I’ve found that one of the more challenging science topics in the grade 5 curriculum is magnets and electricity. In particular, setting up tasks that allow students to engage with, and readily observe, magnetic fields is especially difficult, and the rate of success that students have with these concepts vary greatly depending on the results and observations that their experiments allow them to make. Essentially, some of the students find the concepts quite abstract if they are unable to engage with visual conceptions of magnetic fields. From this, I’ve found two simulations from the PhET library that provide students with the opportunity to explore magnetic fields, while ensuring that they achieve visible results that they can observe and make/modify conclusions upon.
Specific Learner Expectations (Grade 5 Alberta Curriculum):
- students will describe and demonstrate example activities that show that electricity and magnetism are related
- students will demonstrate and interpret evidence of magnetic fields around magnets
- students will explore the following PhET simulation on Magnets and Electromagnets: Simulation #1
- students will examine the interactions between a bar magnet and a compass, as well as how to create a magnet using a battery and wire
- How can we create a stronger magnet? How can we reverse the magnetic field?
- Through observing magnetic fields in the simulation, can you predict the direction of the magnetic field around different types of magnets? What are the variables involved with electromagnets, and how do the variables affect the strength and direction of the magnetic fields?
- based on their predictions and the identification of variables through interacting with Simulation #1, students will apply and evaluate their findings through working with a games that incorporates these concepts: Electric Field Hockey
- by placing electric charges in the field of play, students will further experiment with magnetic fields through the challenge of getting the puck into the goal
- students will observe the magnetic fields and experiment with their previous findings to identify variables that impact the strength and direction of magnetic fields
- students collaborate in small groups to discuss their findings and observations and share how their initial ideas and predictions have been changed through their interactions with the two simulations
- students will further apply their understanding of concepts by playing more challenging levels of Electric Field Hockey through adding walls and obstacles that require deeper problem solving skills
- students groups will decide how they would like to compile their observations and understandings to be shared with the whole class (this could include demonstrations of the skills and strategies that students applied within Electric Field Hockey, as related to their initial thoughts and predictions within Simulation #1)
Khan, S. (2007). Model-based inquiries in chemistry. Science Education, 91(6), 877-905.
Khan, S. (2010). New pedagogies for teaching with computer simulations. Journal of Science Education and Technology, 20(3), 215-232.

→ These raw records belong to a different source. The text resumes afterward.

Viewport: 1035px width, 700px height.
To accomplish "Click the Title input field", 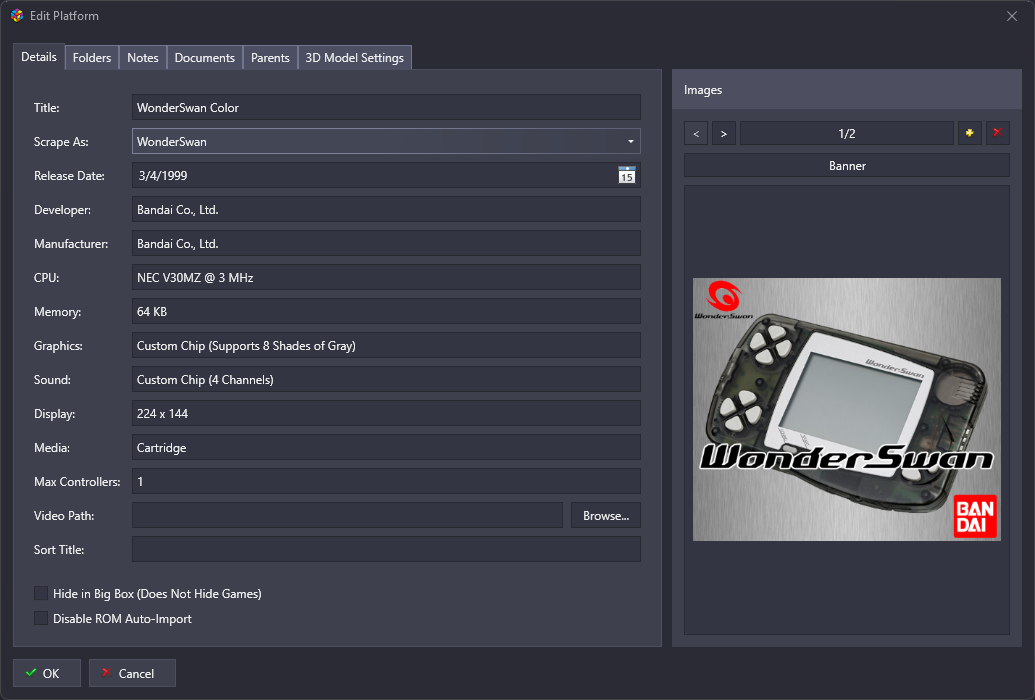I will 386,107.
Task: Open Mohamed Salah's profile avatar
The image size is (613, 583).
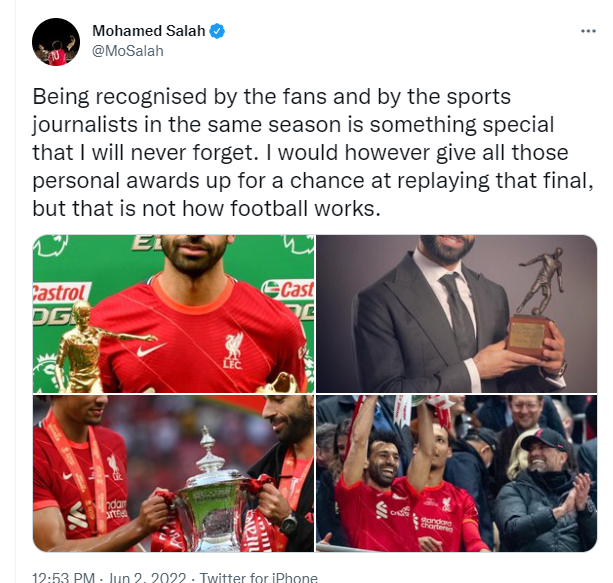Action: pos(56,42)

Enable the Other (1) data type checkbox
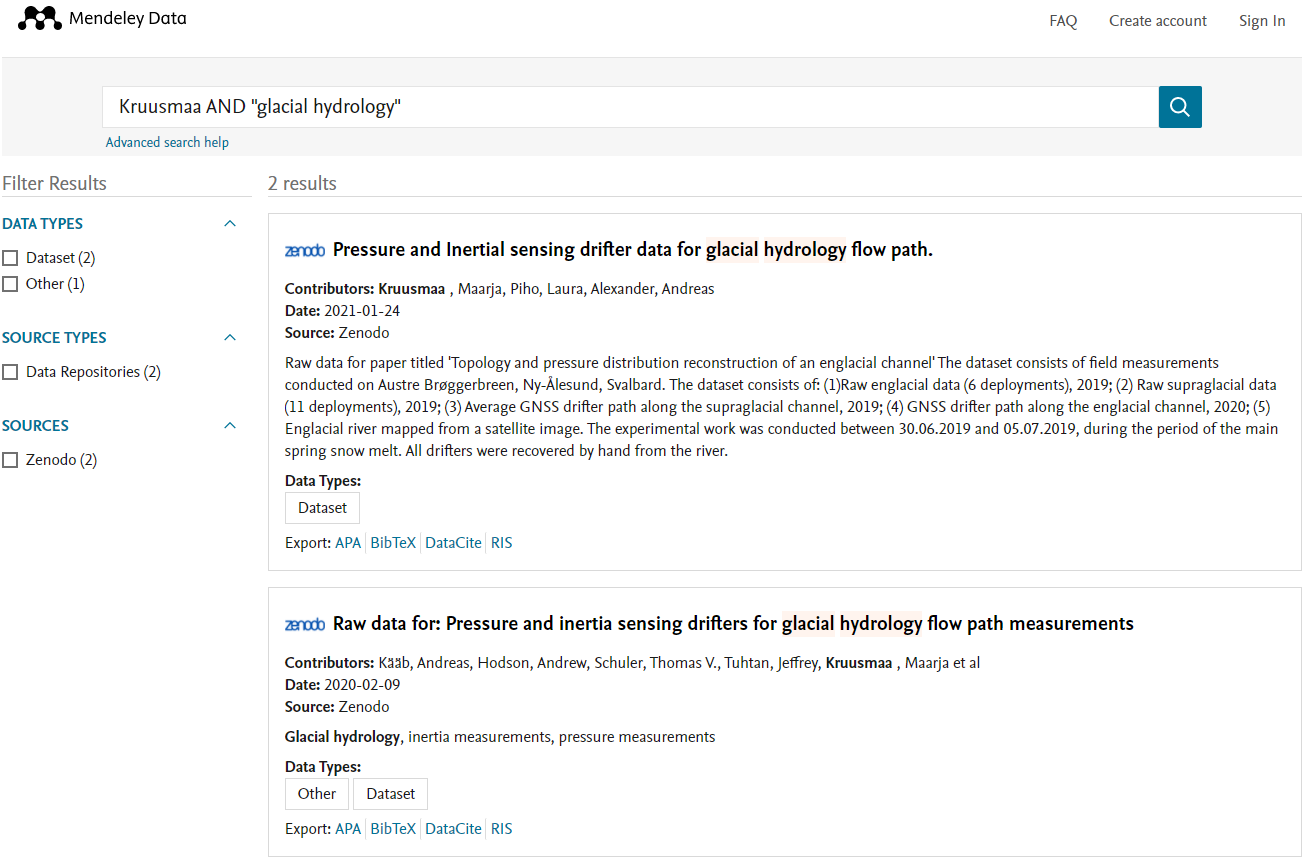(11, 284)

I liked what you did with your T-GEM model. I wonder how the students will share their understandings and observations with the class? Will it be a verbal discussion or with an app such as Padlet? Group collaboration is essential with T-GEM models, it’s just a matter of the students finding the right tool to showcase their presentation.
I’d likely give the students some options as to how they ultimately decide to share and present their findings. Groups would meet to discuss initially before selecting a tool or method to showcase their work to their peer in the larger whole class group. Padlet would definitely be one of the options available to them.